The in vitro results summary are tabulated under in Table 1.

Screening results of in vitro anticancer study (Table 1) revealed that the compound 5a, 5c, 5d and 5e with (GI₅₀=<10µg/ml) exhibited the most potent anticancer properties while as compiling with drug 5-FU, ADR with (GI₅₀=44.5, <10µg/ml) against MCF-7 cell line and other drug 5b, 5f, 5g, 5h are shown moderate activity. Moreover, compounds of 5a, 5c, 5e, 5f, 5g and 5h with (GI₅₀= >80µg/ml) displayed lower activities against Hep-G2 cell line with (GI₅₀= <10µg/ml). But in the case of the K-562 cell line screening study, compounds have no effect with respect to 5-FU and ADR.

From the aforementioned result (Table 1), it is recommended that the compounds 5a, 5c, 5d and 5e have shown cell growth inhibition of 50% at a concentration of 10 µl/ml, which is preferred for their in vitro anticancer activity on MCF-7, Hep-G2 and K-562 cell line via SRB assay protocols.
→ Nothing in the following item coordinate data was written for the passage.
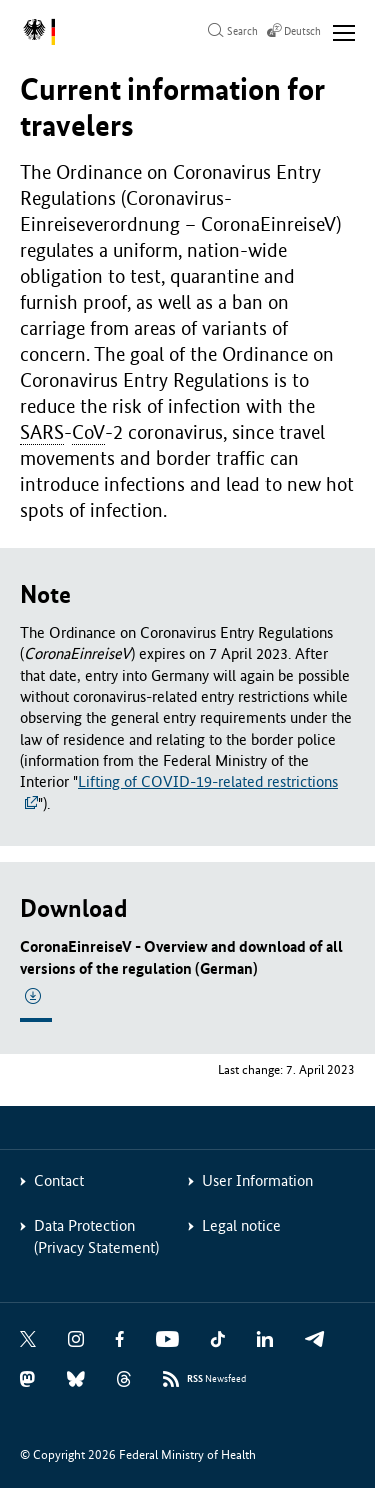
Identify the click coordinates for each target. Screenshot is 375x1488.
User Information (257, 1180)
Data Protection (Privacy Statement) (96, 1236)
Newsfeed (216, 1379)
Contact (59, 1180)
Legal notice (241, 1225)
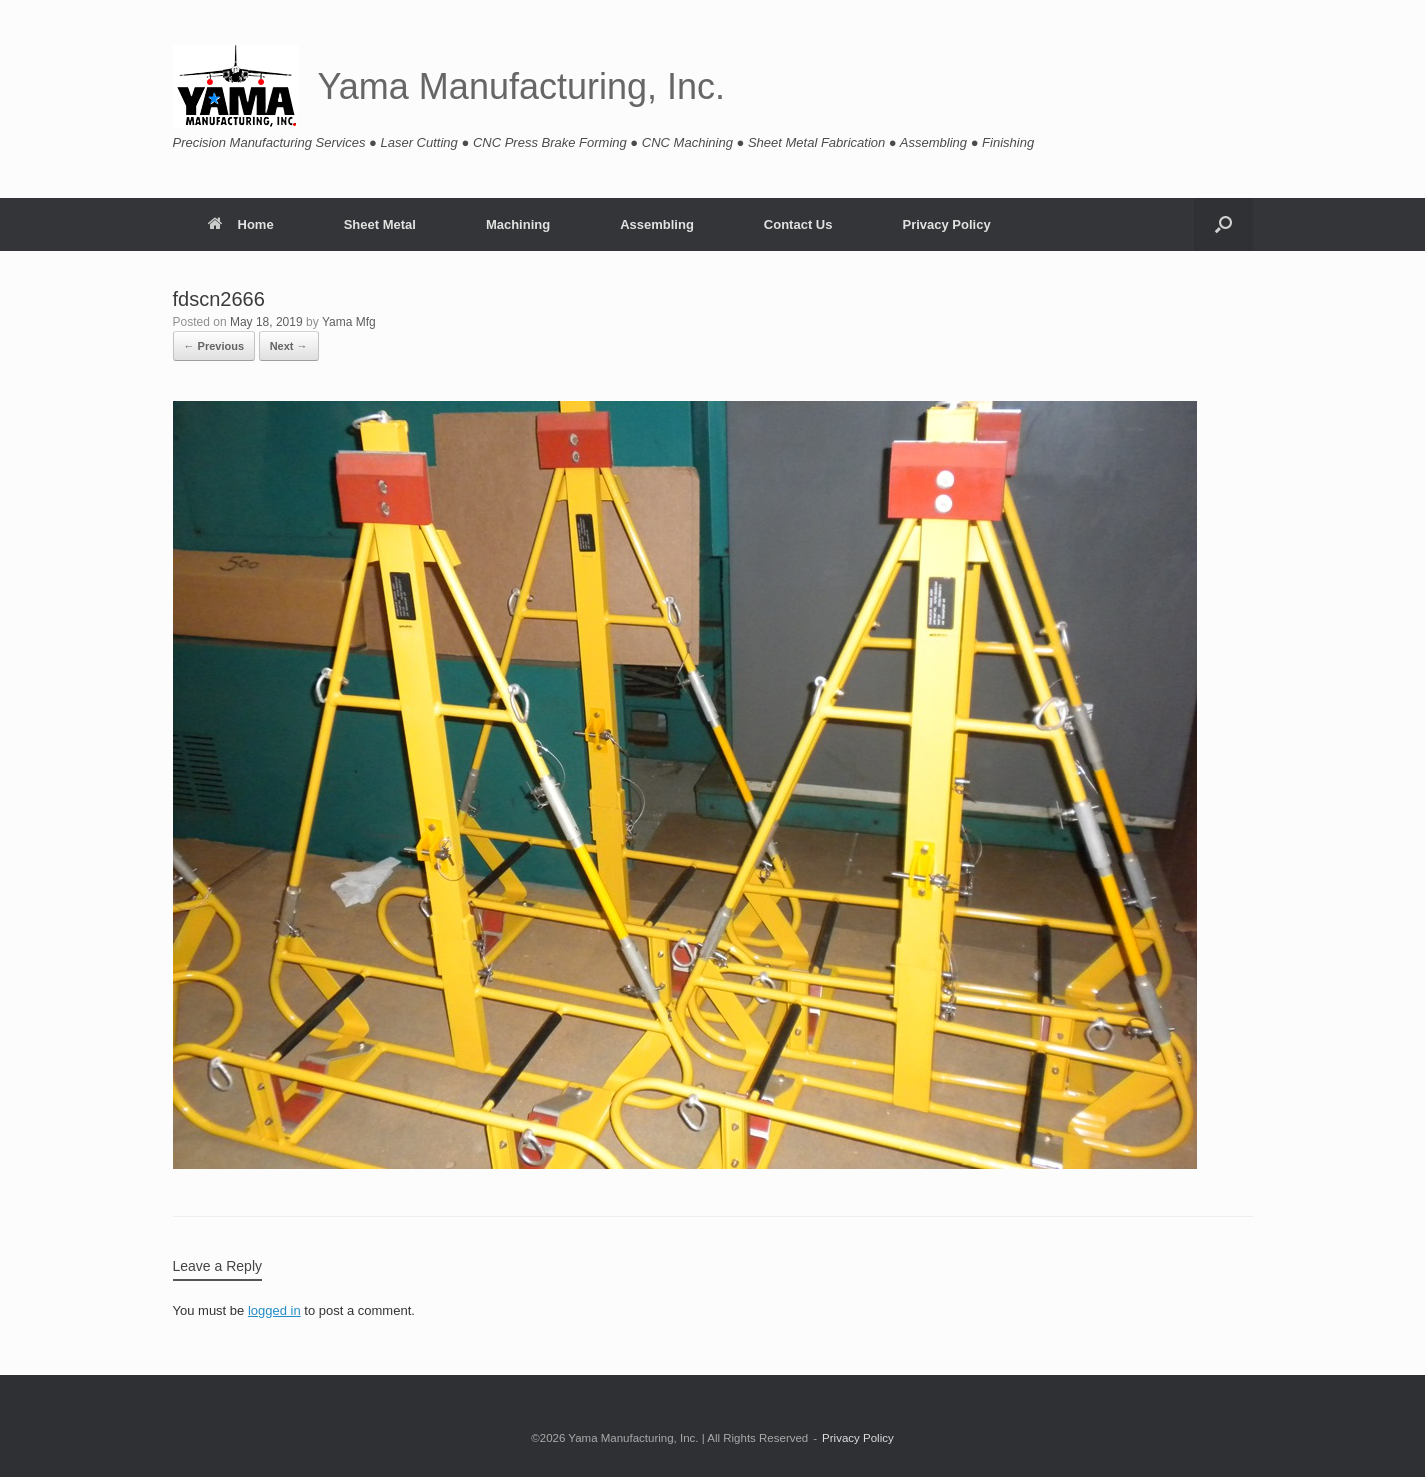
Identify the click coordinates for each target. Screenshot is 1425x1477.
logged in (274, 1310)
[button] (1223, 224)
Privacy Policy (946, 224)
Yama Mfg (349, 322)
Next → (289, 346)
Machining (518, 224)
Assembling (657, 224)
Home (241, 224)
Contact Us (798, 224)
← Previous (214, 346)
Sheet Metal (380, 224)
Moreover, the growth curves of the MCF-7 cell line (Figure 2 and Figure 3), Hep-G2 cell line (Figure 4 and Figure 5) and K-562 cell line (Figure 6 and Figure 7) were given below.
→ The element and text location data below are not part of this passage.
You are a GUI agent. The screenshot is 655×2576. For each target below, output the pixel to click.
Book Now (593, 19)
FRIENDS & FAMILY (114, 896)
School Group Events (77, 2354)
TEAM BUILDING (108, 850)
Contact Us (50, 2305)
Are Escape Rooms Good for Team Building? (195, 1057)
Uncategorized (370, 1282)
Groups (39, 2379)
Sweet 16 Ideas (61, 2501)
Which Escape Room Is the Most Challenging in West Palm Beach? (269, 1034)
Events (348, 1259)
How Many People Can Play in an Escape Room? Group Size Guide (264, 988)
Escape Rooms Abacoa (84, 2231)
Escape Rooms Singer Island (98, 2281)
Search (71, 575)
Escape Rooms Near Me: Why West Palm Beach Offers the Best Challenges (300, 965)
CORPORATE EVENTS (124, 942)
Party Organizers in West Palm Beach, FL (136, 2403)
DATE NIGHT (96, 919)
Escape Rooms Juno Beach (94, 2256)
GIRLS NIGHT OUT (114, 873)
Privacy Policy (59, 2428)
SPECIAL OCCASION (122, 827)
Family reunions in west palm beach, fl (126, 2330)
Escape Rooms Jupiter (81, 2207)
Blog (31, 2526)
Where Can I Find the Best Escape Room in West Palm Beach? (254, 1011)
In molecular docking studies, the entire confirmed compounds (5a-h) interacted with EGFR tyrosine kinase enzyme (1M17) and the consequence is given in Table 2. Docking study consequence reveals that the compound 5a having the highest mole dock scoring (-117.141), which is further proven for it’s significant anticancer activity, it forms H-bond and steric interaction with Thr 766, Gln 767, Thr 830, Cys 575, Ala 719, and Met 769 amino acid residues of the 1M17 enzyme. The enzyme, hydrogen bond interaction, secondary view of the complex, steric interactions and hydrophobic interactions of compound 5a with 1M17 enzyme have been shown in Figure 8, Figure 9, Figure 10, Figure 11 and Figure 12 respectively. From this study, it has noticed that the binding interaction obtained from docking results may be the reason for the better activity while comparing with other compounds.

Conclusion

In the present research work, eight numbers of new 3-(4-methoxyphenyl)-5-substituted phenyl-2-pyrazoline-1-carbothioamide (5a-h) were synthesized by cyclization of 1-(4-methoxyphenyl)-3-(substituted phenyl)-prop-2-en-1-one (3a-h) with thiosemicarbazide (4) and the synthesised, resulting compounds were confirmed by virtue of their spectral analysis data. Further, the compounds were being assayed for evaluation of anticancer activity (in vitro) against MCF-7, Hep-G2 and K-562 cell line using SRB assay, and results have been evaluated. The results revealed that compounds 5a, 5c, 5d and 5e(GI₅₀=<10µg/ml) exhibit noticeable cytotoxicity activity against cancer cell MCF-7cell lines as compared to 5-FU, ADR with (GI₅₀= 44.5 <10µg/ml). Moreover, docking analysis of all the synthesized compounds were performed with the EGFR tyrosine kinase enzyme (1M17). We found that the compound 3-(4-methoxyphenyl)-5-phenyl-2-pyrazoline-1-carbothioamide (5a) was having better interaction with Thr 766, Gln 767, Thr 830, Cys 575, Ala 719 and Met 769 amino acid residues and it can be concluded that compounds 5a, 5c, 5d and 5e could be considered as bioactive molecules for future development and research and hope to get more target-specific, less toxic and promising anticancer activity.